> **Source text**:
□ □ □ □ □ □ □

If you need something else why not try some sort of stem plant to keep trimmed like bushes. Or maybe Lobelia cardinalis (small form) in a stand or three. That wouldn't compete with your tree but would give you a little more than just your tree.


----------



## mgdmirage (Mar 30, 2009)

I can't get over the tree, the overhang is just awesome looking, i just want to: shrink, put scuba gear on, and sit under it!


----------



## nytowl83 (Jan 15, 2006)

mgdmirage said:


> I can't get over the tree, the overhang is just awesome looking, i just want to: shrink, put scuba gear on, and sit under it!


hehehe  thanks for that thought!


----------



## nytowl83 (Jan 15, 2006)

update! got some lotus and added it and took out the amazon sword and rock. I am still having some water sprites float. also added some drift wood so the left most part isnt too boring




























I have got so much windelovs its not funny... hehehe so much plantlets too. I also saw some bbaby dwarf (tanay) shrimps! so I guess not all of the new born babies are getting eaten yehey!


----------



## sewingalot (Oct 12, 2008)

This is hands down one of the best low tech tanks ever. Do you have any updates on it, nytowl83?


----------



## nickcamp12345 (May 2, 2009)

i would have put a crypt where the rock was and trim it so it was bush shaped or something. it might look good imo.


----------

□ □ □ □ □ □ □

> **Extracted data**:
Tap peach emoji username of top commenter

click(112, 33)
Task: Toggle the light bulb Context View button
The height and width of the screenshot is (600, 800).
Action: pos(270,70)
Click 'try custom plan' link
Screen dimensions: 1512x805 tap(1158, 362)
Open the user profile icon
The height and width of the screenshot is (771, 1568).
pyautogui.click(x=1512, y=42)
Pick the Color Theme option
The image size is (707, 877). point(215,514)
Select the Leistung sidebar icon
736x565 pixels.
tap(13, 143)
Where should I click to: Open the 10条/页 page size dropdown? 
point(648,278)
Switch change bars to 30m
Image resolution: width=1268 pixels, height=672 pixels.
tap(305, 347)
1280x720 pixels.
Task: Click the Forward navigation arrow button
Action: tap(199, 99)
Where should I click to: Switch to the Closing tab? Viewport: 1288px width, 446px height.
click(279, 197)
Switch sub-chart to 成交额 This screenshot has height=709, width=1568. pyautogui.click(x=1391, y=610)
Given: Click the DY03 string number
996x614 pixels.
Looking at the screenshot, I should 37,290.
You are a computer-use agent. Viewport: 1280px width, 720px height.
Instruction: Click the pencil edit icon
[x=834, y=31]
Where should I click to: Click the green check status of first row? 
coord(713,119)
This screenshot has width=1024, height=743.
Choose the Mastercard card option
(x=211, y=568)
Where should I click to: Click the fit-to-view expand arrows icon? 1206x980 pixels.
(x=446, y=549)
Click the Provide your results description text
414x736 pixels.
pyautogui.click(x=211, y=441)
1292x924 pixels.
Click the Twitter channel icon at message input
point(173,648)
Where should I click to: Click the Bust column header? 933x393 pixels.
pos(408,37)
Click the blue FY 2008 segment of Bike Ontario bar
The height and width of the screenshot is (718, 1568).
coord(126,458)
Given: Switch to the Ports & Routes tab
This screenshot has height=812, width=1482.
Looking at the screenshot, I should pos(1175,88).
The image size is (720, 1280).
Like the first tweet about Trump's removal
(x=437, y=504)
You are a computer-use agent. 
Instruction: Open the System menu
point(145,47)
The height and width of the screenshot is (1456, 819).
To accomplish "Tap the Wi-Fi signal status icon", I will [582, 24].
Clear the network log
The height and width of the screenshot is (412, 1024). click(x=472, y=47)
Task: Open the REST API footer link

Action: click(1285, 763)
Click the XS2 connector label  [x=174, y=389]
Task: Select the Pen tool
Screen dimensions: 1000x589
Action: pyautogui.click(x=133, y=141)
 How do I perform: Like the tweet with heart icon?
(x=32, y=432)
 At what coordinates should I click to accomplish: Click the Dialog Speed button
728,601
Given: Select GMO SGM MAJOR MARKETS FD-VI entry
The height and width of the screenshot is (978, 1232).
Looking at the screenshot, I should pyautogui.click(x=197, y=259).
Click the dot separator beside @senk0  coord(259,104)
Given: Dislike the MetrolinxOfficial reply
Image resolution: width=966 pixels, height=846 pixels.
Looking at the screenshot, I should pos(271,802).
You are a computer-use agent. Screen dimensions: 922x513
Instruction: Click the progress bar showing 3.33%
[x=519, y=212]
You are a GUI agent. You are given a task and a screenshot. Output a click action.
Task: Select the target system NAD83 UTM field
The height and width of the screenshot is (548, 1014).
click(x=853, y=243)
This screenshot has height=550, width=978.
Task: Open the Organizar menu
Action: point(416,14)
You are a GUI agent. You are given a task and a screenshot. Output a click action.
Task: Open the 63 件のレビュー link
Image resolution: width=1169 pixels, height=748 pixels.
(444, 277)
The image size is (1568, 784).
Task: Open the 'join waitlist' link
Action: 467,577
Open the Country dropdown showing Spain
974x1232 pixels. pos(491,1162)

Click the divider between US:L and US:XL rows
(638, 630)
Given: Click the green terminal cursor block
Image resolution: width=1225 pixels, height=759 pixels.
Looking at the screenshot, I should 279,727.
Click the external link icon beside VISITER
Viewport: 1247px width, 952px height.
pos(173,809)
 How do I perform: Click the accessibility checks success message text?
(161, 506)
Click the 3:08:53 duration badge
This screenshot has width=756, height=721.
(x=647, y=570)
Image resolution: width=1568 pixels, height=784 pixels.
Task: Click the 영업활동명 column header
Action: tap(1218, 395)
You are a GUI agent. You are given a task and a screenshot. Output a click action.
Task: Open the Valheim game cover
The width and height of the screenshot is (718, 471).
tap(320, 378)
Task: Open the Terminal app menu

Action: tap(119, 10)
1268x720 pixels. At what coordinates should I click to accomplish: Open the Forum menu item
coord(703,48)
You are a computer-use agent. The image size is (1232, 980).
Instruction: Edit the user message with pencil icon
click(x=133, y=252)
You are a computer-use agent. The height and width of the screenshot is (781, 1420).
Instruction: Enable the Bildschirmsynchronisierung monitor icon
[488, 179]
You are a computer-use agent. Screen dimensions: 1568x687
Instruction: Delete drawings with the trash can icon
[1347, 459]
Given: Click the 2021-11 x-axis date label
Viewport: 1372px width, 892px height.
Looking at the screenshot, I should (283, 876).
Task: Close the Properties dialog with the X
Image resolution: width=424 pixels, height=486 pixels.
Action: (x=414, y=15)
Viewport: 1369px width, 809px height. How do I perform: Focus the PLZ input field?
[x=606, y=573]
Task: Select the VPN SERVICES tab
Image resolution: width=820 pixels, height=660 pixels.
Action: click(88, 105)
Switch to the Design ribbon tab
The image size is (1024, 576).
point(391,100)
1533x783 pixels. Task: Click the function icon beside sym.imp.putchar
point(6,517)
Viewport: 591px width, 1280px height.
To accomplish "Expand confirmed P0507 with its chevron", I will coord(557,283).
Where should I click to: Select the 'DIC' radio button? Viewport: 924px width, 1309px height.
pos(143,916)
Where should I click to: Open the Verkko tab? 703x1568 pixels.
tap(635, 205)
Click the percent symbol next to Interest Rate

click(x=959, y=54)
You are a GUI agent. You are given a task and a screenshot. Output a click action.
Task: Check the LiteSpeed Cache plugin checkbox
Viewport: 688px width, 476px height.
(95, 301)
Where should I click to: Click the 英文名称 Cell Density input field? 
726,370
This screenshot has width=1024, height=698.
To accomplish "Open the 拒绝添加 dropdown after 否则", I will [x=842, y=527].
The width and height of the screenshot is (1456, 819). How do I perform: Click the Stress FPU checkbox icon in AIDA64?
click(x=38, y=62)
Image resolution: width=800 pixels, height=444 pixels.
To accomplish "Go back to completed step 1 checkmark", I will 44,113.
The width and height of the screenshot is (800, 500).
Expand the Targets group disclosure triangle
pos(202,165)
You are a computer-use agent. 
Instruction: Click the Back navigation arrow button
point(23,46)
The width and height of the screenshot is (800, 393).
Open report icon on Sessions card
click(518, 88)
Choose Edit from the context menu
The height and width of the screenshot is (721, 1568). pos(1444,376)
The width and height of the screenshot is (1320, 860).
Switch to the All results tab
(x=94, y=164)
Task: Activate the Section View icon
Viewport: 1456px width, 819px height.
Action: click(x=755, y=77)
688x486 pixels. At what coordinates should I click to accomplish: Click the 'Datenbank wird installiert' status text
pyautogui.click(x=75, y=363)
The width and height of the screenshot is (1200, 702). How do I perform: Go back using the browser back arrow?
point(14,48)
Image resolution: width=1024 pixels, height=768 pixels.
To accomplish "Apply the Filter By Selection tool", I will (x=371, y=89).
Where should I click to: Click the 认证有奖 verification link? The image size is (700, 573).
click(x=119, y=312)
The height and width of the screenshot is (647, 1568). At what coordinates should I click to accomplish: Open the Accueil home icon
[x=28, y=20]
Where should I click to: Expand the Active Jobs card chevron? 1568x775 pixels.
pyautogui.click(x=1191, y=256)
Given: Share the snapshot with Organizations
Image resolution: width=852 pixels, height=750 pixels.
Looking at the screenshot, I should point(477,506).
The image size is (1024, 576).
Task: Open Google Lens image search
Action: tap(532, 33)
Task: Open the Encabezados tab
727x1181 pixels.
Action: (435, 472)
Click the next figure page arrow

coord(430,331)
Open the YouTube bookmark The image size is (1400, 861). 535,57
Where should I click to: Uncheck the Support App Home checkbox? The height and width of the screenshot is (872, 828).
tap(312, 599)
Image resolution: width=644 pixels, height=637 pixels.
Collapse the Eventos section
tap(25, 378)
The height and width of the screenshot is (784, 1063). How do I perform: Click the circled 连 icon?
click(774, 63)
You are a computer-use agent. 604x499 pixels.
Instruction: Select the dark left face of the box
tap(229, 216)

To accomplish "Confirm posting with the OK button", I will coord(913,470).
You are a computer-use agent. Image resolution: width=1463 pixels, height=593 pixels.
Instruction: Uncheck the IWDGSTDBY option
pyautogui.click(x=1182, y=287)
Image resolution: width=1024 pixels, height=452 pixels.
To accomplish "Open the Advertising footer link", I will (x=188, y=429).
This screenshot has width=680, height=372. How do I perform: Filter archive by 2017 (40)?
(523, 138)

□ □ □ □ □ □ □

> **What you will do**:
Please name what nytowl83's update in the forum thread says was taken out of the tank.

> **Written reply**:
The amazon sword and the rock.